> [WRITTEN PROBLEM]
Decide whether each statement below agrees with the following forum thread about lighting a small planted tank. Answer yes or no for each, quoting the deciding words from the thread.
1. The AH Supply 1x13W kit was hard to install.
2. After switching to the Red Sea Nano filter, the 2.5G nano had no more heat problems.
3. AHS charges a lot for its 1" vents.

> [READING PASSAGE]
>> Start
Thanks for all the great replies so far, 
Mike


----------



## Solstice (Jan 9, 2006)

Very nice job! 

Substrates:

Aquasoil
Aquasoil
Eco-complete but you'll probably spend as much on gas driving to the store as you would on shipping for the Aquasoil


----------



## guitardude9187 (Aug 22, 2006)

i think the 13w AH supply should be pretty damn good, i grew hc and hairgrass and some other stuff in a 1 gal with 7w also with a 18w over a 5 gal. Make sure you have enough plants in the beginning so algae don't break out, maybe add some fast growing plants first.

go with aquasoil for your substract and you won't be disappointed but definitely read up on the substract before you order it so you know what you're dealing with, or you'll have a disastrous tank for you first month

good luck, very fancy looking tank


----------



## quark219 (May 5, 2007)

The finished base and enclosure look great. And I think you'll be pleased with the 13W AHS light.

One caveat: There is a chance that you'll find you still have some heat buildup within that enclosure, even with just the 13W lamp. You may find you need to create some ventilation holes through the top. For instance, if you look at the DIY enclosures featured on the AHS website, you'll see they used an open gap the full width of the enclosures to let heat out. In your case, with an already finished enclosure, one approach might be to drill several 1" holes (in a nice symmetrical arrangement) and fit in the 1" vents that AHS sells on their website. AHS sells (for a pittance) round, black plastic vents that are usually mounted in the sides of retrofitted light strips and hoods.

Ventilation holes in the top of your light enclosure may not be necessary. This is just information to keep in your back pocket, so to speak, if you find heat's a problem.

I'm pretty much a newbie to nano tanks, but from my own experience, I've found that one basic challenge of a planted nano is that (a) you need more light than you expect and (b), since it's a small volume of water, it can be hard to prevent that 2.5 gallons (or whatever amount) from heating up from said light.

In going with the Azoo Palm/Red Sea Nano filter, you've made a good choice, as that filter imparts very little heat to the water. When I first set my 2.5G nano up, I used an internal filter that heated the water up a good 4 degrees. I switched over to the Red Sea Nano filter and have had no heat problems ever since.

Good luck, and keep us posted!

Scott


----------



## dufus (Nov 13, 2006)

Well, if you really want a high tech hood, go with a small computer fan in the side or back, no heat at all should build up with that.


----------



## leesburgVA (May 31, 2007)

*Let there be light!!!*

AH Supply 1x13W kit arrived today. Got to play electrician for a little bit but it wasn't hard to install, the directions were easy to follow. 

Everything fit under the canopy and it seems to put out nice bright light (I went with the 6700K bulb).

Depending on how much real estate the filter takes up jutting into the tank, I may have to shift the components around a little but my thinking was that I wanted to put the ballast as near to the back opening as possible (the ballast does put out heat, right?? Or am I being stupid??) and I tried to center the light over the tank.

I'm still looking for substrate recommendations (aquasoil may be the way to go but the more options I have...the better). And if anyone knows how far the Azoo palm filter juts into the tank, I'd appreciate the info. Thanks.


----------



## garuf (May 30, 2007)
>> End
> [INFORMATION GIVEN]
>> Start
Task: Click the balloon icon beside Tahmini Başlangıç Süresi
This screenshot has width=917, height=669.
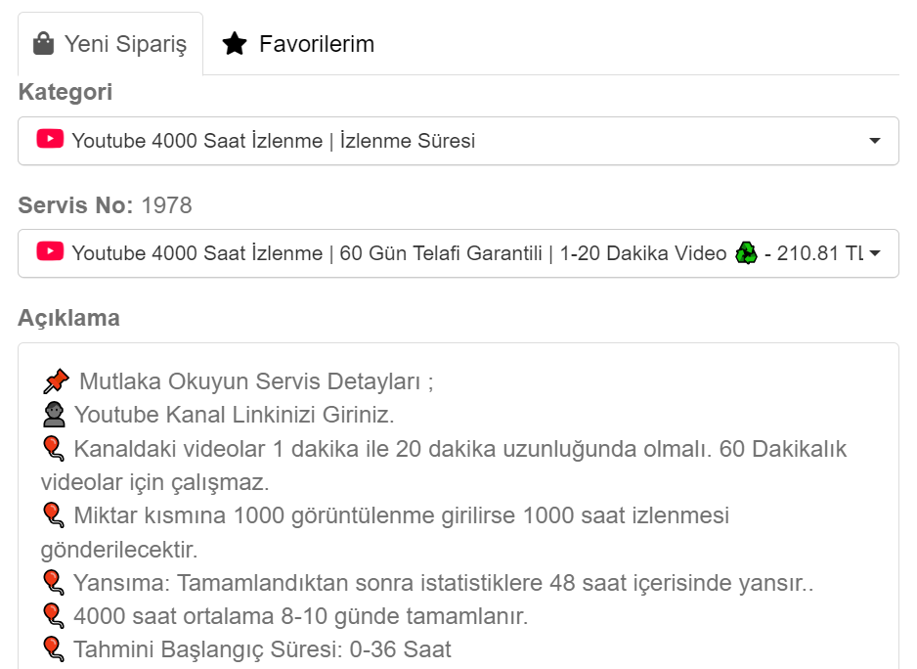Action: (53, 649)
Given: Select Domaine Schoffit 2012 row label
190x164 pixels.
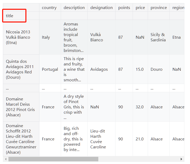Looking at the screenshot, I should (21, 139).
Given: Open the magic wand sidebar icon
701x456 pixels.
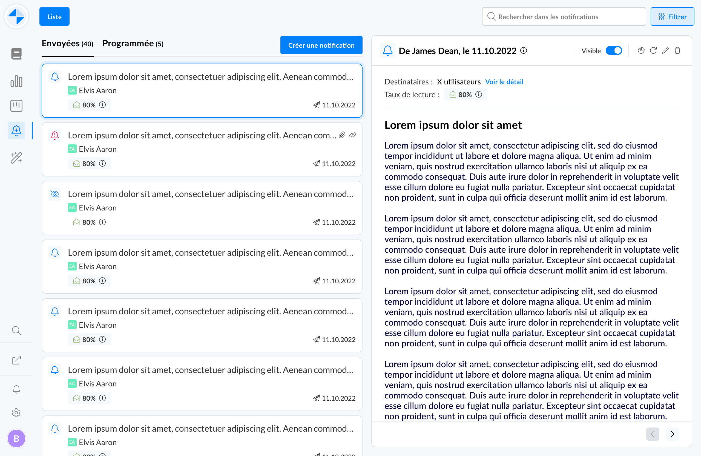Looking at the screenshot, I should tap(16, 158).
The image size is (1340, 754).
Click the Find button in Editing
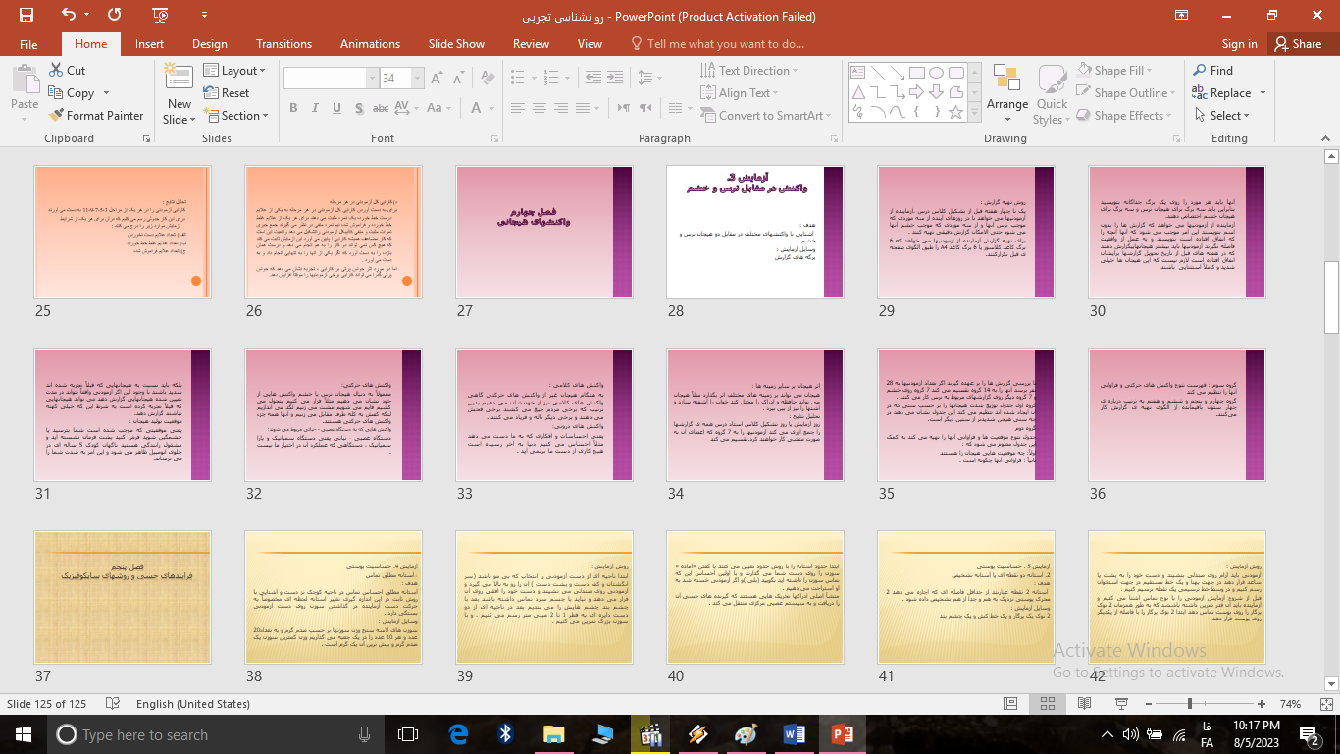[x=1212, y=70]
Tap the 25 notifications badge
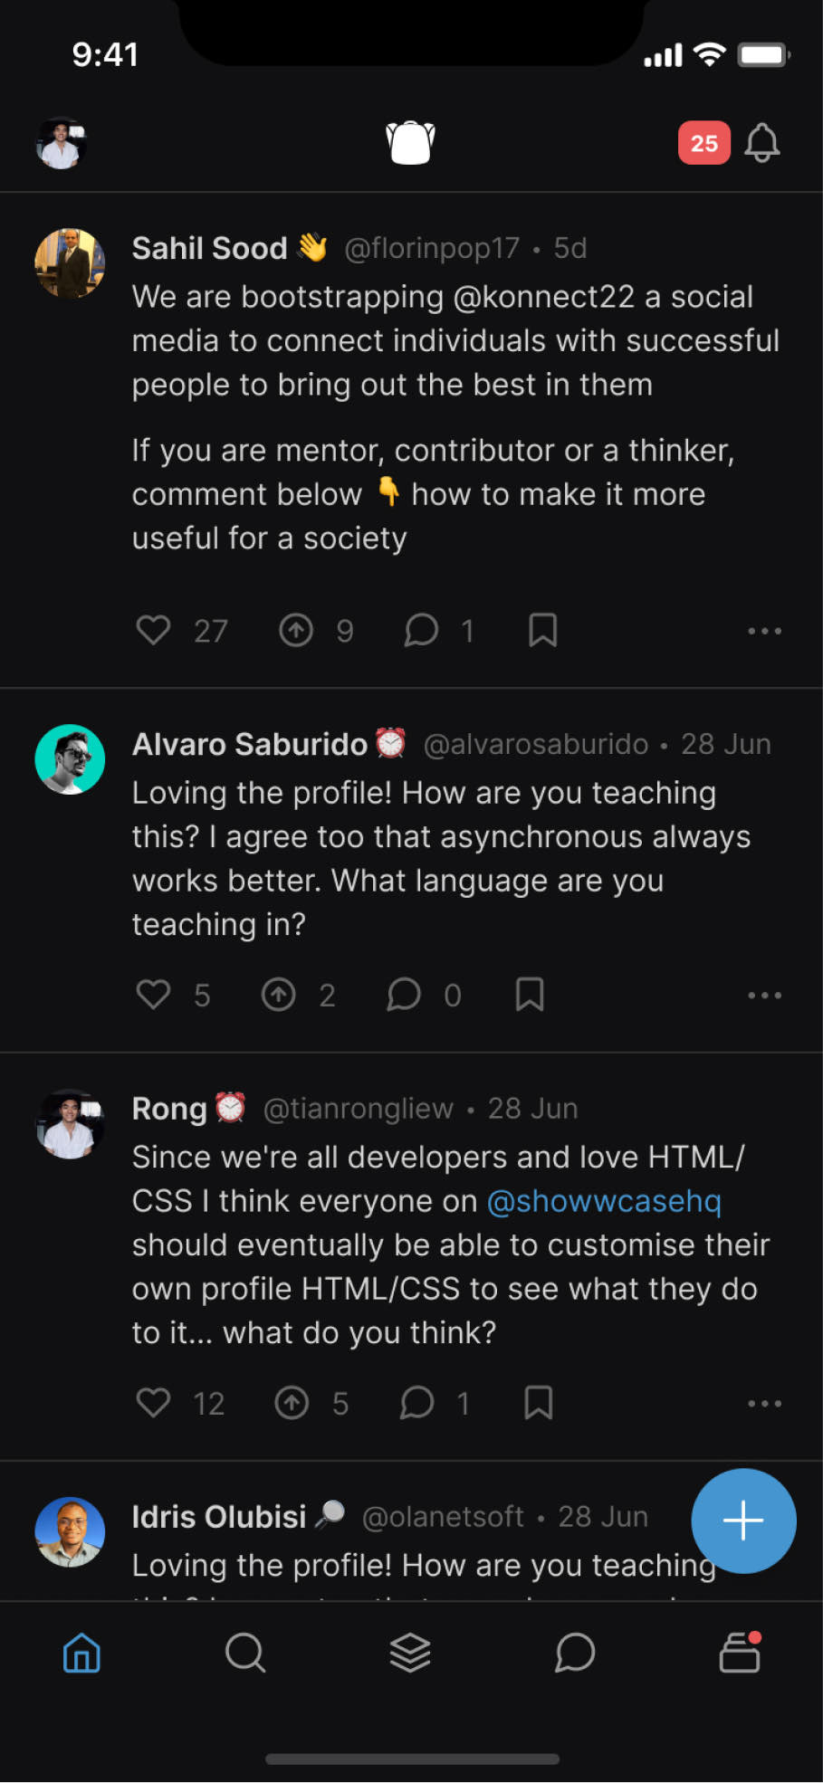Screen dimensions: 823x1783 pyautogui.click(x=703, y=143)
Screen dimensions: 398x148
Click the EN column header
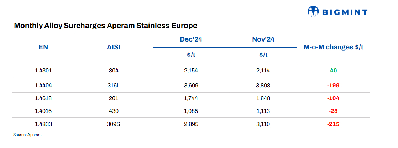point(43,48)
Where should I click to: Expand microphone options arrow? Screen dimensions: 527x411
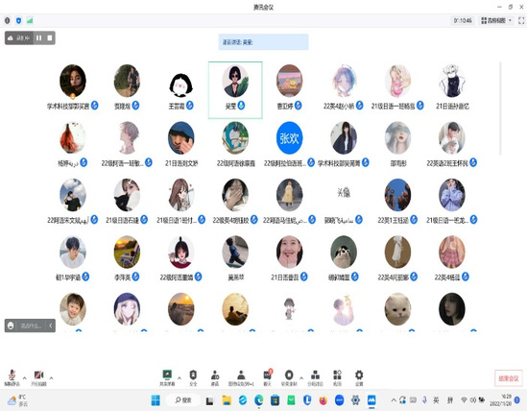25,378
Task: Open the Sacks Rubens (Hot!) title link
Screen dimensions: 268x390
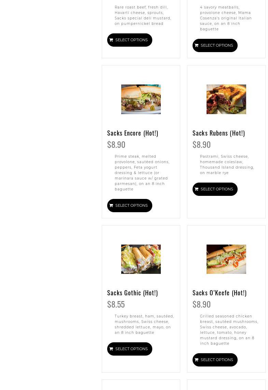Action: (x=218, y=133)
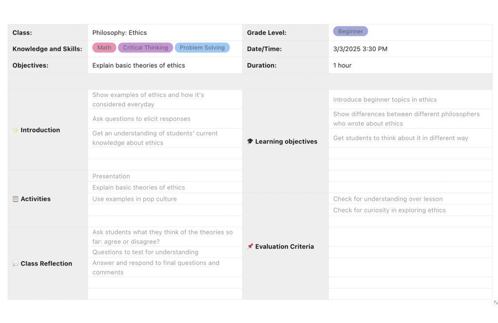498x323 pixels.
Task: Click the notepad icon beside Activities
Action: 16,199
>> End
>> Start
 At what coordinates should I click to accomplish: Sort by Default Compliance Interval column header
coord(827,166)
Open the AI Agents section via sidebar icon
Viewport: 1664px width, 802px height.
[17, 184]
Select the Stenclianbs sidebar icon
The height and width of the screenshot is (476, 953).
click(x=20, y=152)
>> End
> [EXERCISE OUTPUT]
1. No: "it wasn't hard to install, the directions were easy to follow."
2. Yes: "I switched over to the Red Sea Nano filter and have had no heat problems ever since."
3. No: "AHS sells (for a pittance) round, black plastic vents"